Aim of the task: State how many lines in the records below contain the string "screenshot", and give only that number.

Exercise input:

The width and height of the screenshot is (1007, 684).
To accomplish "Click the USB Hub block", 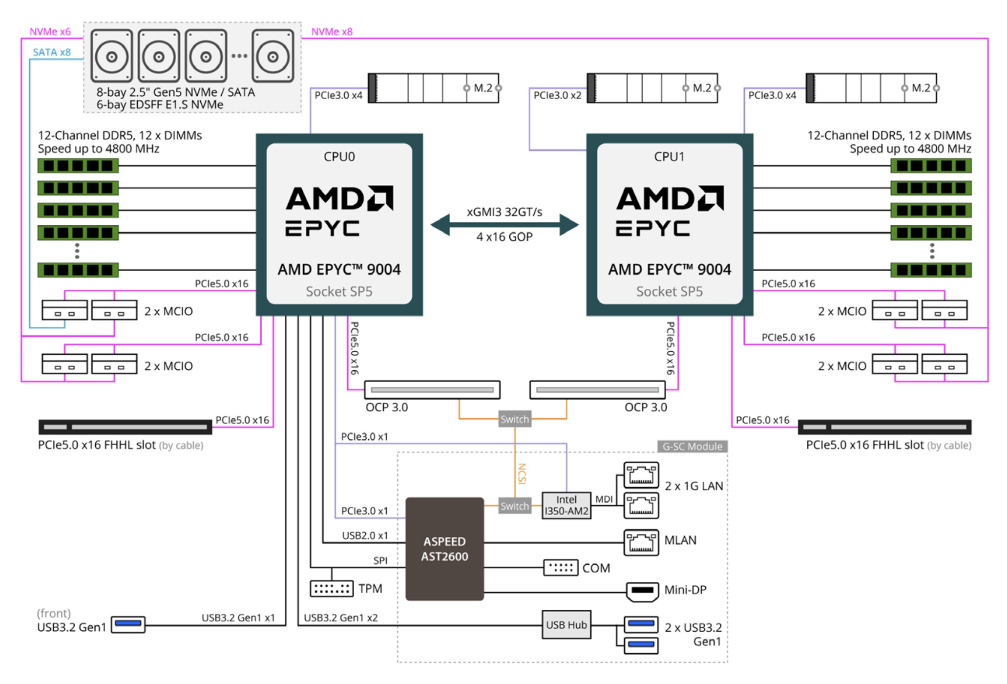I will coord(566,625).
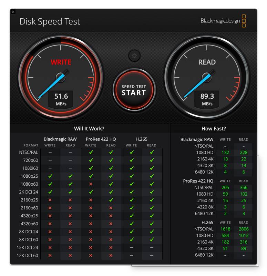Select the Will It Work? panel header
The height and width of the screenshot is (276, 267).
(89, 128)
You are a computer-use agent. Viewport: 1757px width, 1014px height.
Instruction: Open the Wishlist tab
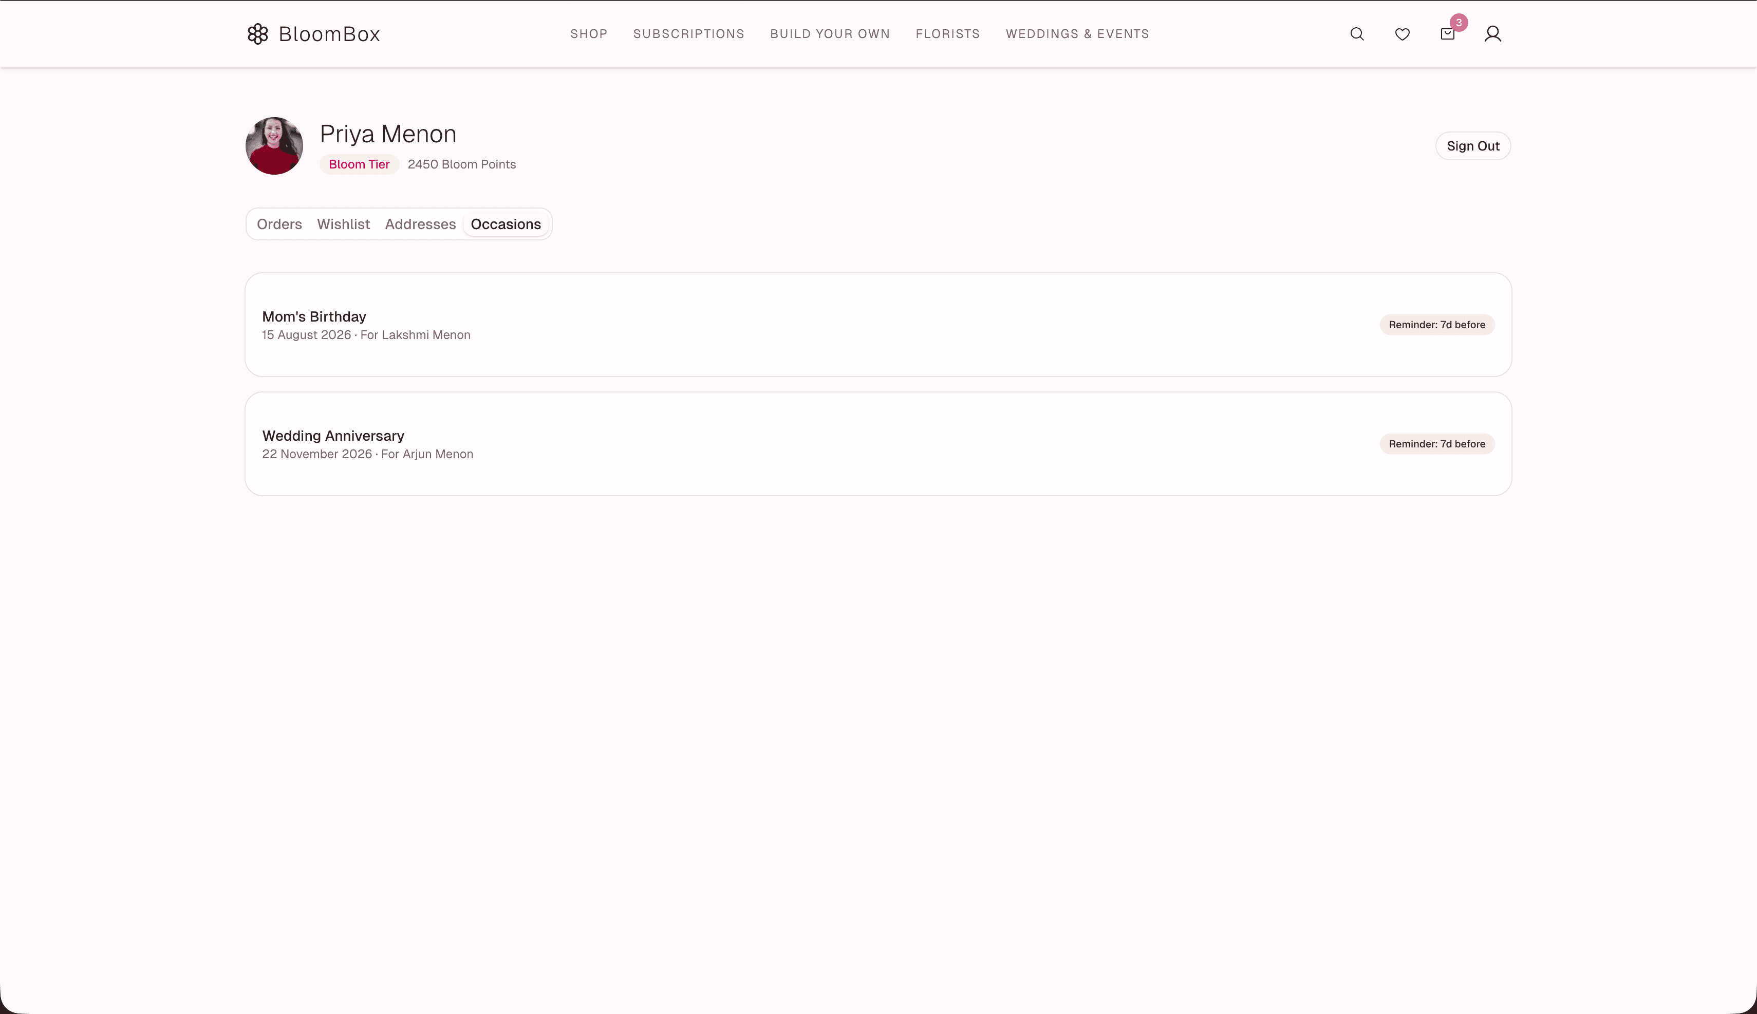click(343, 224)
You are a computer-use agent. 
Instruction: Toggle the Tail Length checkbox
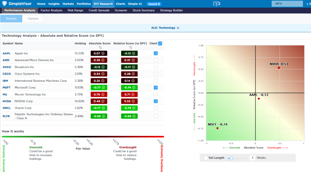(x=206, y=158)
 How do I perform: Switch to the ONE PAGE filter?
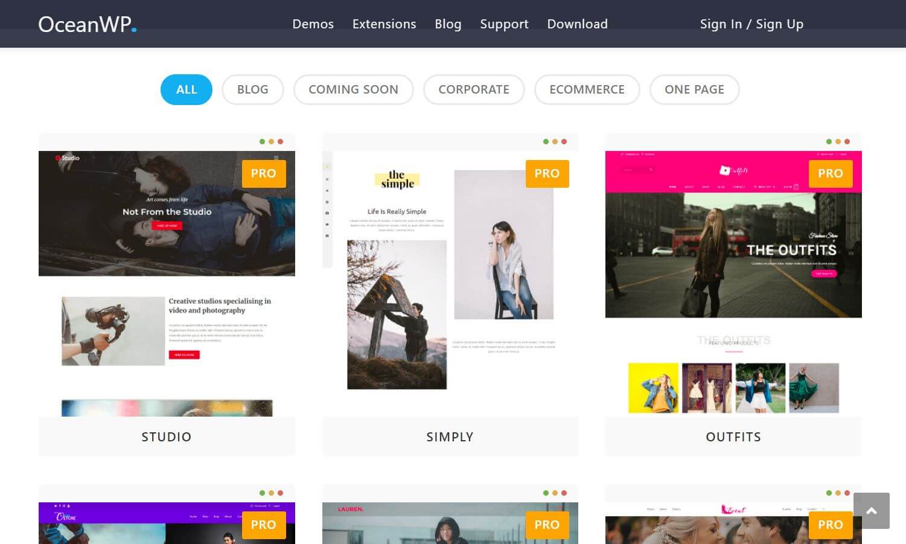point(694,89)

* * *

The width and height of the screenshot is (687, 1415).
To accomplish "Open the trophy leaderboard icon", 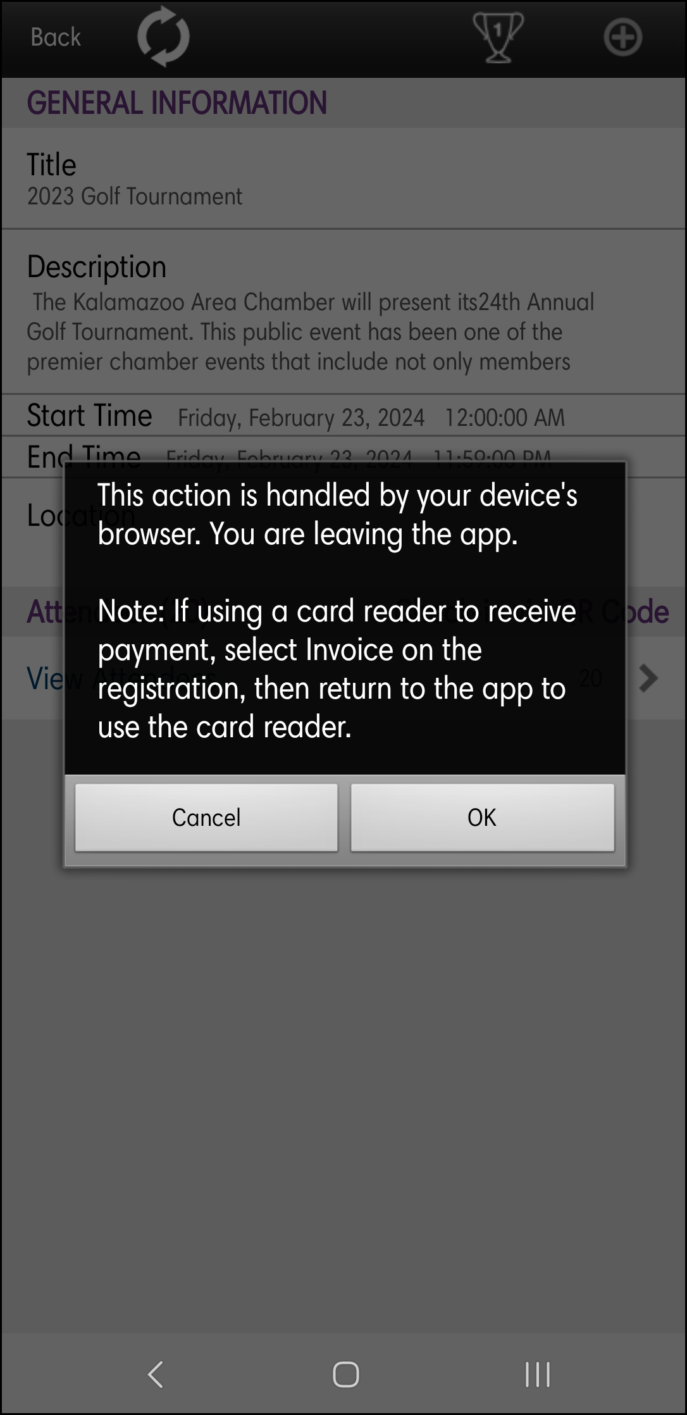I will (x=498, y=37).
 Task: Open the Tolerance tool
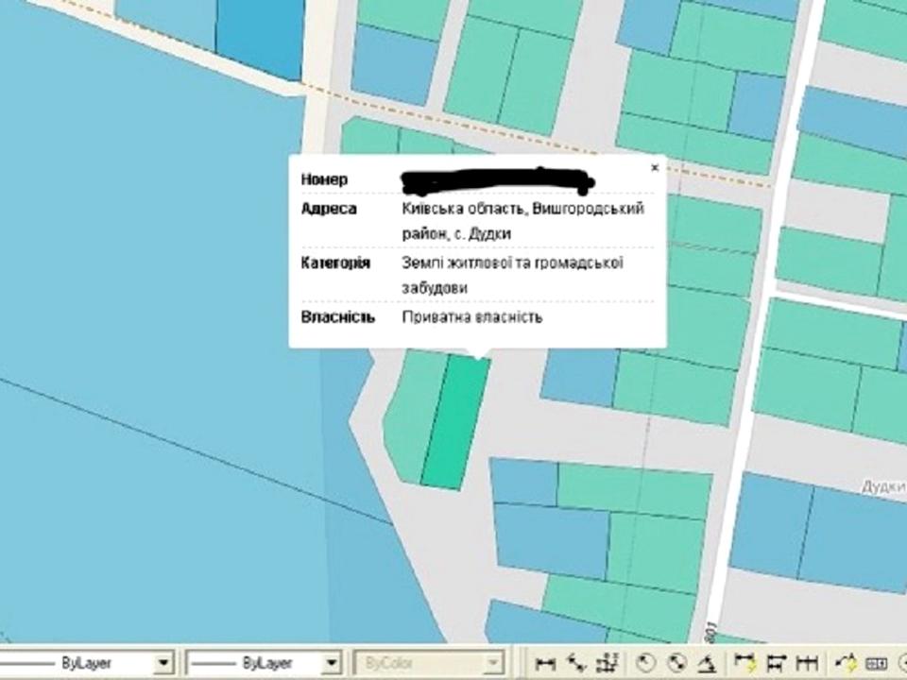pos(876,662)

Answer to this problem: 3